Tuesday, March 25, 2008

Third Child Syndrome? Who Cares

Benjamin's physical therapist comes tomorrow, which means I spent today thinking, "OK, what did she tell us last time? What has changed? What should we be working on?" I remember she asked us two weeks ago, "Does Ben enjoy finger plays?" Of course, I didn't know, because I hadn't tried. So, this evening, while Ben was in the bathtub, I sang and did the motions for "Itsy, Bitsy Spider" about six times. And, what do you know? He liked it! By the third or fourth time, he was putting his little fingers together to make the spider and demanding, "Again!" Now, our first child could recite every finger play in the parenting manual, with motions and great expression, long before she was 20 months old. And, our second child was equally well trained, mostly because we were still singing along with the firstborn.

Everyone jokes about that third child getting left in the dust, but none of us likes to admit there's truth in it. Yes, Amanda's collection of baby photos is unrivaled. Yes, Amanda's baby book contains a detailed dental chart, with dates, locations, and comments about her temperament for each eruption, whereas Ben's book just lists the year with a question mark-- and that's only for the first tooth.

Naturally, we know it's not that we love the third child less than the first. It's not that we're just too tired. It's certainly not that the novelty has worn off. And, I can't even say it's that I forget. Although, I do forget more and more these days. I once read one of those "thoughts for mothers" gift books that said, "It's as though when my babies were born, God scooped out all the brain cells from my head and bestowed them upon my brilliant children." I can identify.

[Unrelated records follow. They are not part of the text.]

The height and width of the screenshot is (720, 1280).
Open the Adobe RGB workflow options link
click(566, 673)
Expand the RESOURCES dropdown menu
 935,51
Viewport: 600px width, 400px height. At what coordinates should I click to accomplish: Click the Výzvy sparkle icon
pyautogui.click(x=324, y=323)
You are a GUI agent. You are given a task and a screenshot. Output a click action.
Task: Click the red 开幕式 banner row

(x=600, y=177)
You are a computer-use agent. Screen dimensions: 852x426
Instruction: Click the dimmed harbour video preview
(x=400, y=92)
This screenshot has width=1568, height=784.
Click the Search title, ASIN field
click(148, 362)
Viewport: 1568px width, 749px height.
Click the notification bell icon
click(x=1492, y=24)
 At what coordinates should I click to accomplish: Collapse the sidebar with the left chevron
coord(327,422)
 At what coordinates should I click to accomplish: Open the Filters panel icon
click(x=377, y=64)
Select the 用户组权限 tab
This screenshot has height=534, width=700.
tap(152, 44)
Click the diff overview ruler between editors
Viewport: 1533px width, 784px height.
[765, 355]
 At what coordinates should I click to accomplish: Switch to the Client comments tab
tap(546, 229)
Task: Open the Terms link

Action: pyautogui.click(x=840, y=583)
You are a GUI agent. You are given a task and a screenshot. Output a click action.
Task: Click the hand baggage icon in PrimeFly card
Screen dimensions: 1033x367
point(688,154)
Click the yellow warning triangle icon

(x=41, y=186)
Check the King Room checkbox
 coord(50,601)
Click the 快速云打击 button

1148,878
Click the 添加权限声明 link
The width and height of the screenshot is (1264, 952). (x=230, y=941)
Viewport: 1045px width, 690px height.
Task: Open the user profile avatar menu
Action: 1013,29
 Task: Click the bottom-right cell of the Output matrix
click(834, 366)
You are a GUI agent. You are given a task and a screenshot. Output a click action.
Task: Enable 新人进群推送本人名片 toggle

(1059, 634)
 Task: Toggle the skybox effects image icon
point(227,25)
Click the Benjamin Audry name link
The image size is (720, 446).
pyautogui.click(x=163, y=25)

But, no, for me it's more that my attitude and my approach has evolved over time, and has definitely changed with the addition of our third child. Out of necessity, I have realized I cannot do it all, perfectly, every day. Out of desire, I have chosen to simply enjoy my children, and to let the other stuff fall by the wayside. Instead of making detailed notes about Benjamin's new teeth, I spend wee hours rocking him and rubbing his gums while those teeth come in. Instead of recording every step Ben takes through the lens of a camera, I use both arms to reach out to him as he walks to me. If he asks, I hope I will be able to explain that to him someday. Even more, I hope he won't have to ask.

I know I am not the best mom in the world. There are plenty of moms who are smarter, more aware, more ambitious, more creative, more talented, prettier, thinner, and probably a lot more fun. But no mom can love my children better than I can. And the most important thing is my kids know that.

Monday, March 24, 2008

Lame and Lamer

In our house, the room with the computer is adjacent to the play room, which is over the garage, and, therefore, has two stairs leading into and out of it. Last evening, after posting, while leaving that room, I missed a stair tread and fell. As I put out my arms to catch myself, pain shot through my neck and down my left side. I had, for about two weeks, been nursing a crick in my neck, and this move sent me over the edge. I spent most of the night trying not to curse as I slowly shifted from one painful position to another.

Early this morning, Todd decided his back didn't feel too bad, so he got out of bed to do some stretching exercises on the floor before getting ready for work. A few minutes in, and the swearing started on his side of the room. One stretch too many and he was really laid up now.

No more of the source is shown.